Tuesday, February 15, 2011

Breathing easier in Egypt

The column for this week is now posted on the mufticforum website. It has a special meaning for me because it describes our family's encounters with dictatorships and explains why I feel I am one with the revolutionaries in Egypt.  It also gives my reasons why I believe that Egypt will not slide into a military dictatorship or be ruled by radical Islamists.

The column which appeared in the Sky Hi Daily News 2 15 2010:
It is Feb. 11, 2011: I was shedding a joyful tear when I heard the news that Hosni Mubarak had resigned and I felt as one with those in Tahrir Square.

Why? After all, the U.S.' national interest in the region may be affected, and not favorably. Instability is always dangerous and an unknown. I should be fearful. Instead, I cheered the revolutionaries' success and I have good reason not to fear the results.

I am no stranger to authoritarian regimes. I was a student in West Berlin from1958-1959 in the middle of the Cold War and I was able to visit East Berlin. The time was a tense one, just before the Wall was erected.

I met my Mike, my husband-to be, a medical student who was from Yugoslavia, in Berlin. The experience of being subjected to an iron-fisted government ruled by Tito was still part of his aura of fear and he was visited by the secret police, which resulted in his fleeing to Switzerland.

Nine years later, when the Yugoslavian communist regime declared amnesty for refugees, we with our family of young children made a visit to Dr. Mike's homeland, the first of many. At one airport he was pulled from the plane to identify his luggage. It was much to do about nothing, but he had nightmares about it for months. Fear of unfair persecution with no legal rights can be terrifying.

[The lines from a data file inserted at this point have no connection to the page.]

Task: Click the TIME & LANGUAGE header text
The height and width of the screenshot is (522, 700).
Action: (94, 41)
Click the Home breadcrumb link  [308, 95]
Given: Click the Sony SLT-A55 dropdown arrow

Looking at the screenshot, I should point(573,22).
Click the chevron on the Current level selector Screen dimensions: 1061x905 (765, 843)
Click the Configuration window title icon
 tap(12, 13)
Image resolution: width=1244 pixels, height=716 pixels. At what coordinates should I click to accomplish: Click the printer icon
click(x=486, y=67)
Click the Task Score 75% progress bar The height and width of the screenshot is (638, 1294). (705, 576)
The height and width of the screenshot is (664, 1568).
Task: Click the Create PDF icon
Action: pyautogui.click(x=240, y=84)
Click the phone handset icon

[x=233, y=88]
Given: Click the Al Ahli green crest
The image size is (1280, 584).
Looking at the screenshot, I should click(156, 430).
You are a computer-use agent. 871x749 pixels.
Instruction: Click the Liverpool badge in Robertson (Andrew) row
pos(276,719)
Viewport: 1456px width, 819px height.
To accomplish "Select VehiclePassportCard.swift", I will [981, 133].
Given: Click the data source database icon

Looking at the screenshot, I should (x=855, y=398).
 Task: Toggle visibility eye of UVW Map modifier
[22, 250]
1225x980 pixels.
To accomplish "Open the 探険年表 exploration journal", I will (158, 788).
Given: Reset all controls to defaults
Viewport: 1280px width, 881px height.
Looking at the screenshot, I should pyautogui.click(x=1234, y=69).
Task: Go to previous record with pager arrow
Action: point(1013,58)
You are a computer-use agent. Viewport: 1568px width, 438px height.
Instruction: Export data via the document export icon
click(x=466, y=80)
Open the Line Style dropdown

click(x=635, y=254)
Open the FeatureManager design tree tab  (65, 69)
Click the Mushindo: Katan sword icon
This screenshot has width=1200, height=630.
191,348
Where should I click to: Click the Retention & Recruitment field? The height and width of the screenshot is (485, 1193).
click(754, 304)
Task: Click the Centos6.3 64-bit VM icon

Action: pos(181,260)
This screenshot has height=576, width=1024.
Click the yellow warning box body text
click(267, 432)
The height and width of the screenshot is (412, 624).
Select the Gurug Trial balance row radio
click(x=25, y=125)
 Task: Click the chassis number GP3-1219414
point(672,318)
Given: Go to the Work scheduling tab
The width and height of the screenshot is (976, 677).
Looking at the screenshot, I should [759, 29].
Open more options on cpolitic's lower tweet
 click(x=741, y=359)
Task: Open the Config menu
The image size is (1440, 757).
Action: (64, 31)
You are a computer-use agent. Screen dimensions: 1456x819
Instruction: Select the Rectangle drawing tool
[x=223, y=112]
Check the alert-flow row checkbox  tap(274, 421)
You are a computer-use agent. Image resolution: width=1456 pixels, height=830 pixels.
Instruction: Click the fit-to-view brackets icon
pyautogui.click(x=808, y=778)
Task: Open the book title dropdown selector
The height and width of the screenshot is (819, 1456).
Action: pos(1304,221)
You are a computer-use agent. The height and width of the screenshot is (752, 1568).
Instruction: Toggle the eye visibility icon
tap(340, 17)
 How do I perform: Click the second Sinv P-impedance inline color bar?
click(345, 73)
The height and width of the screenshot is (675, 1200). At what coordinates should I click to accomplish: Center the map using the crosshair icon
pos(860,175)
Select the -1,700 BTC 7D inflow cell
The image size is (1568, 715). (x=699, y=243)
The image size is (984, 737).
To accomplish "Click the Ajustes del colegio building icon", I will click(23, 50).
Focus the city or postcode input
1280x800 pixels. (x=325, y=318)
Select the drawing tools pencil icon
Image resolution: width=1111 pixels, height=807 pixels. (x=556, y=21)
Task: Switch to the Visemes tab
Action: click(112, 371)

We in America don't know what it is like to have to guard every word we say or fear that some deviation from political correctness overheard by an informant might result in a midnight knock at the door. We have never had to retreat into a shell where the only outlet for safe personal expression is to cheer a sports team. As Dr. Mike said, it is enough to make you paranoid. It is a suffocating blanket that throws your subconscious into a low grade depression spiked by adrenaline rushes of fear.

Once before I had rejoiced when an authoritarian regime was toppled. I pulled my car to the shoulder of a Denver freeway to cry when I heard on the radio that the Wall had been pulled down. Like the East Germans, the heavy burden of fear had been lifted from young Egyptian shoulders and they now see the possibility of a bright future ahead.

The chances are very good that Egypt will not evolve into a permanent military dictatorship or an Islamist state.

The nature of the revolutionaries themselves would not tolerate a backslide to any kind of authoritarian regime, military or radical Islamist. Their numbers were their strength, and people from all walks of life participated. Their universally shared goal was secular democracy of the kind we in America enjoy, free from oppression and an end to corruption that was robbing economic development and limited their ability to find jobs. They were not demonstrating to form an Islamist state, nor did the Islamic Brotherhood play a pivotal role, since their agenda was not a secular democracy.

Demographics are a factor in any future elections. Young people, prime movers of the revolution, outnumber the older generations and the same demographics are reflected in Egypt's conscript military, a military that the generals cannot trust to fire on their own.

With the military in control during the transition period of six months, those same young people will have time to form a large enough voting block to offset proponents of radical Islam or continued military dictatorship. They have already demonstrated they have the self discipline and the and grasp of modern technology to organize peaceful civil disobedience quickly. If they could do that, they certainly have the ability to organize politically.